◆ GIVEN RECORDS ◆
-=-=-=-=-

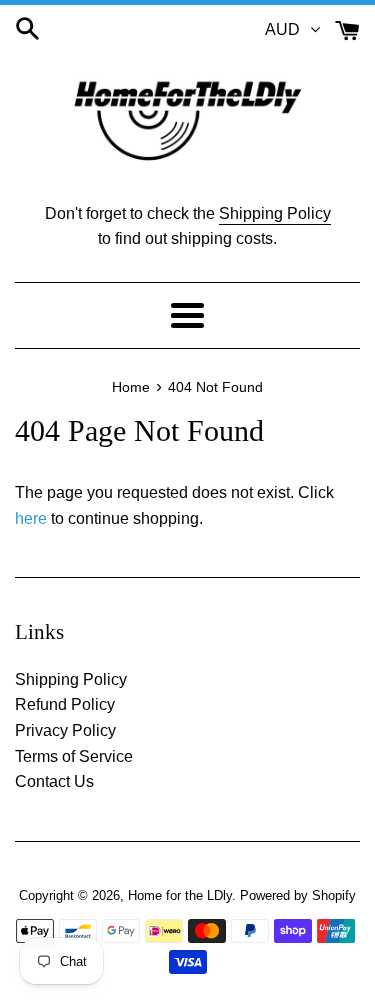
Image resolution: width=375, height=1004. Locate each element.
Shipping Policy (275, 213)
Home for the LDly (180, 895)
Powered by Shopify (298, 895)
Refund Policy (65, 704)
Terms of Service (74, 756)
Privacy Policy (65, 730)
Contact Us (54, 781)
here (31, 518)
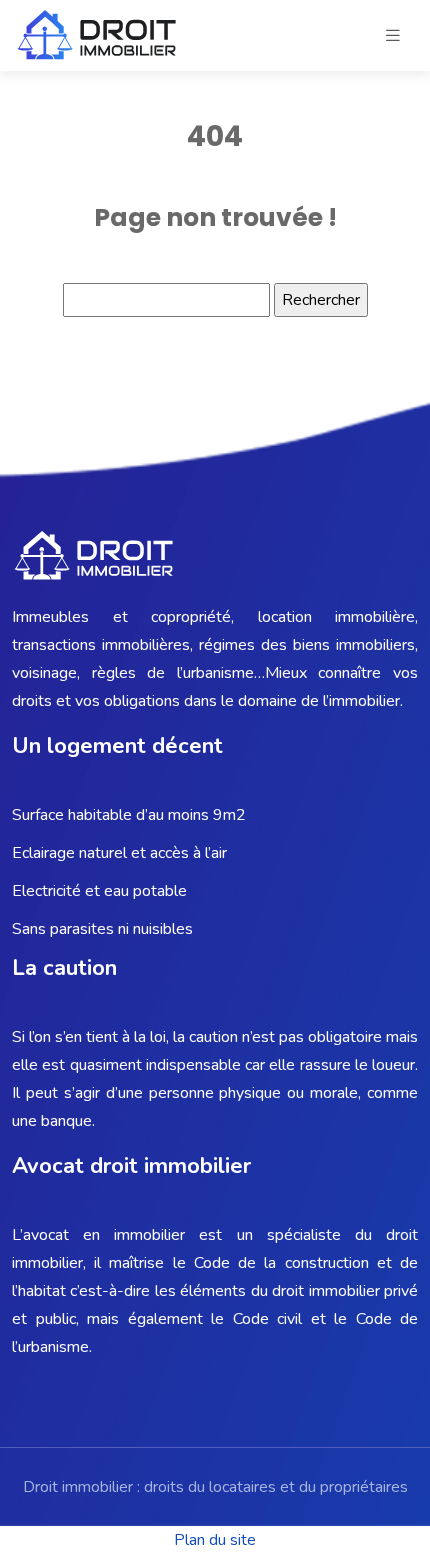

-=-=-=-=-

◆ PROBLEM DESCRIPTION ◆
Look through the lines above and collect those with the word "Policy".

◆ SOLUTION BELOW ◆
Shipping Policy (275, 213)
Refund Policy (65, 704)
Privacy Policy (65, 730)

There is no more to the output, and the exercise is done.